EXCERPT PROVIDED
========

And lastly, Lilly’s put forth a promise to kind of rain in spending levels as a percent of revenues, eventually bring its cost structure more in line with the peer average and that should also be a uplift to earnings.

We are pleased to have with us today Dr. John Lechleiter who is the Chairman and CEO of Lilly. He’s been in that role since 2008. He has been with the company for far longer than that, since 1979, starting off as an Organic Chemist and then working his way up through a variety of scientific and commercial roles, and he is one of the very few scientist CEOs in the big pharma space.

You’ll notice that on your chairs you have question cards like other sessions at this conference. You want to fill those out and I think you just hold them up and someone brings them up to me and then I do my best to go through them. Try to make them legible of course, that makes my job easier.

With that, lets begin. John, I’ll turn it over to you to see if you want to make a few opening remarks.

John Lechleiter

Okay, thanks Tim. Good afternoon everybody. Its great to be back after one-year hiatus.

I think Tim summarized the Lilly story pretty well. Entering as CEO in early 2008 it was clear that what lied ahead of us at the time were the expiration of the patents for three or four very significant important products. Most recently Evista, we lost the U.S. patent on Evista in March, we lost the U.S. patent Cymbalta last December.

These are multi-billion dollar products, so we readied ourselves and prepared ourselves as best we could to work through and navigate through a period where we knew we were going to be loosing billions of dollars of our top-line, at the same time knowing we also had to invest and maintain steady investment in R&D to bring through that next wait of products and yet those launches were going to be somewhat out of sync with the negative impact we felt from the patent expirations.

Nevertheless, I think we’ve done a very good job of navigating through this period. We set some guide posts for investors in late 2009, saying that in no single year did we anticipate revenue being less than $20 billion, net income being less than $3 billion, operating cash flow being less than $4 billion.

There is in the guidance we’ve given this year, our guidance for revenue is actually slightly below the $20 billion, but by and large we’ve lived up to those commitments and we said we’d also maintain our dividend, at least that its been current level in 2009 and we’ve accomplished that as well.

In the meantime we’ve replenished our pipeline, not just our late stage pipeline, but our earlier stage pipeline as well. We had four regulatory filings last year; we launched Cyramza, this is ramucirumab. This was one of the reasons why we acquired ImClone in late 2008.

We launched Cyramza for Advanced Gastric Cancer several weeks ago. We received approval several days ago for empagliflozin. This is the SGLT2 inhibitor, part of the Lilly BI partnership. We received license for that product. It’s going to be called Jardiance in Europe and we hope to gain approval for dulaglutide later this year and file at least two more NCEs in the upcoming months.

So all in all we believe that our strategy is playing out. We got some exciting molecules in development, not just for diabetes and oncology, but for other therapeutic areas as well and I think we put the company on track to maintain a steadier output of new molecules over the longer term as well.

We completed a major acquisition or we announced a major acquisition, which we hope, will close by the first quarter of ‘15 and that’s Novartis Animal Health a few weeks ago, which moves us from the number four animal health player to the number two position. We like the animal health business.

========

DATASET CONTENT
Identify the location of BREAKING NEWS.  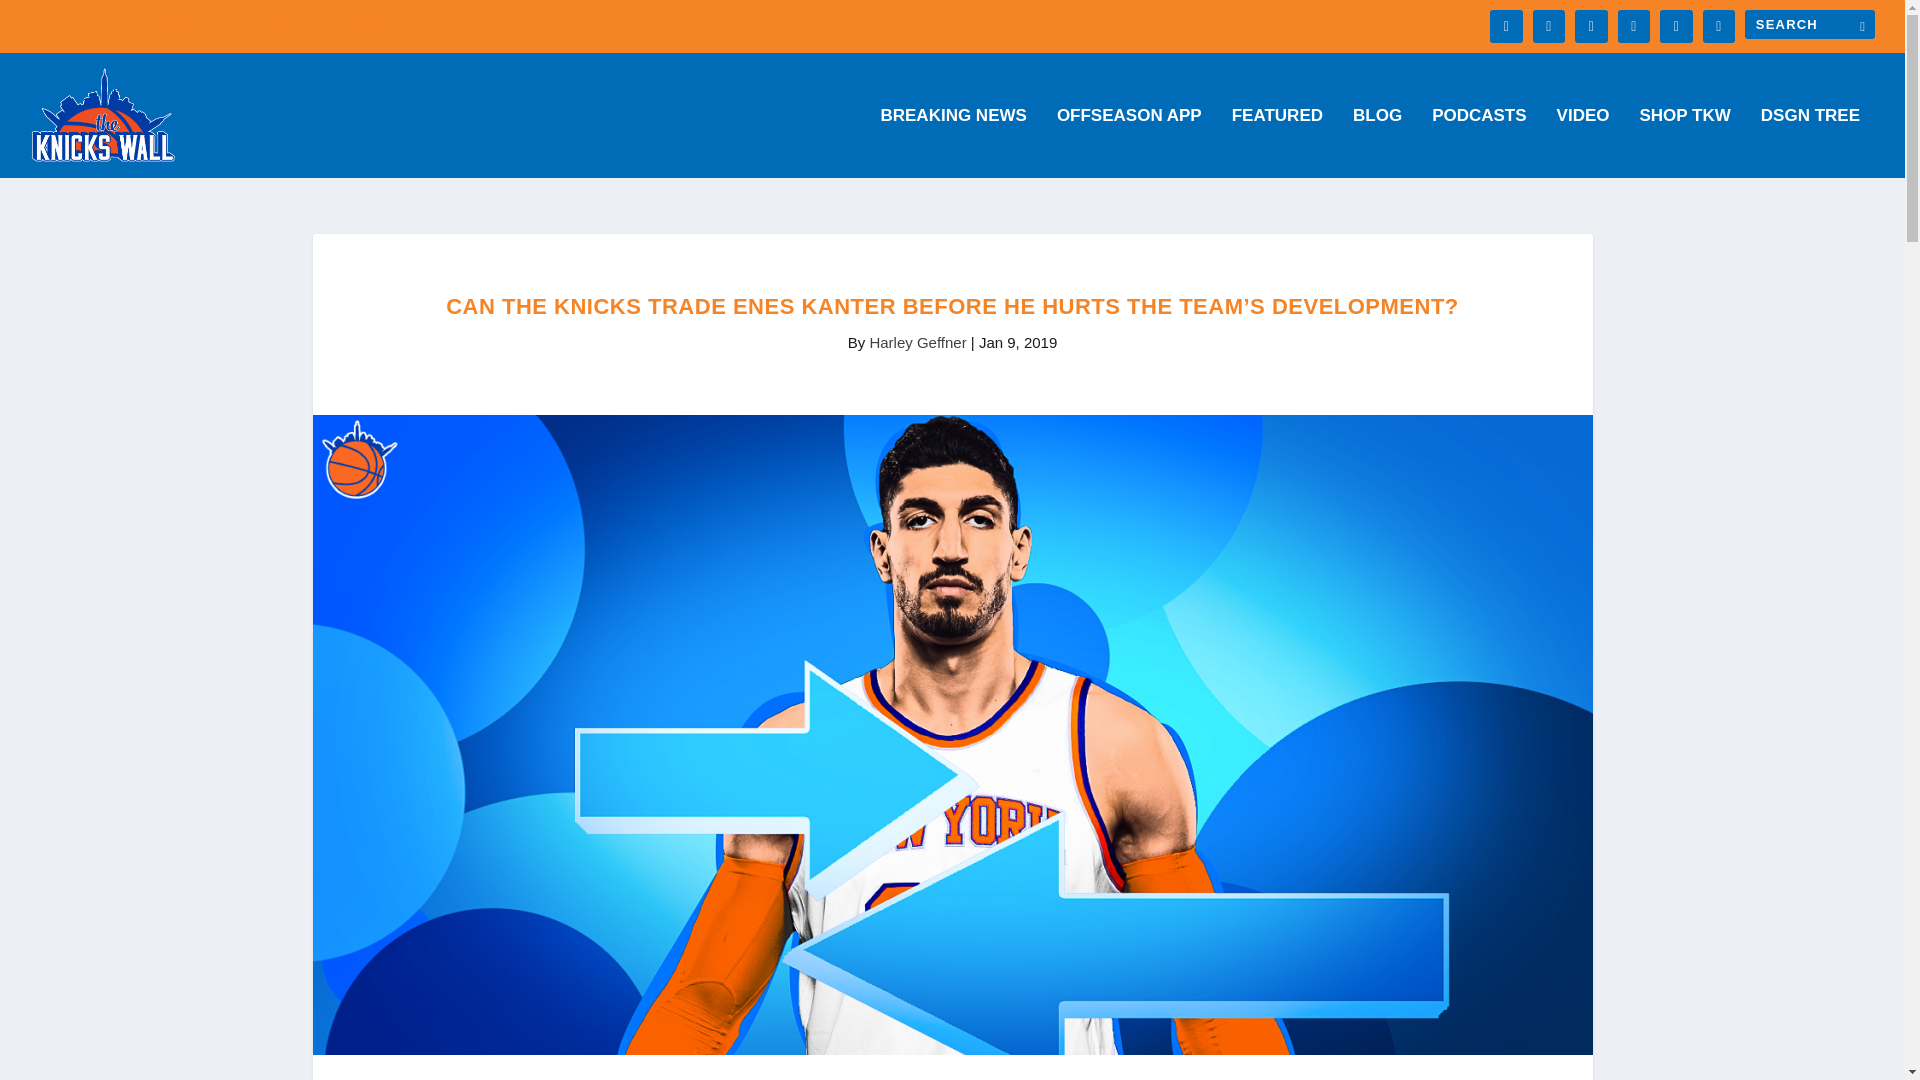
(952, 143).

========

WORK ITEM
Copy the Lilly transcript starting at "There is in" and ending at "in late 2008.", swapping "dividend" for "payout". The listing is separate material with no connection to the Lilly transcript.

ANSWER BELOW
There is in the guidance we’ve given this year, our guidance for revenue is actually slightly below the $20 billion, but by and large we’ve lived up to those commitments and we said we’d also maintain our payout, at least that its been current level in 2009 and we’ve accomplished that as well.

In the meantime we’ve replenished our pipeline, not just our late stage pipeline, but our earlier stage pipeline as well. We had four regulatory filings last year; we launched Cyramza, this is ramucirumab. This was one of the reasons why we acquired ImClone in late 2008.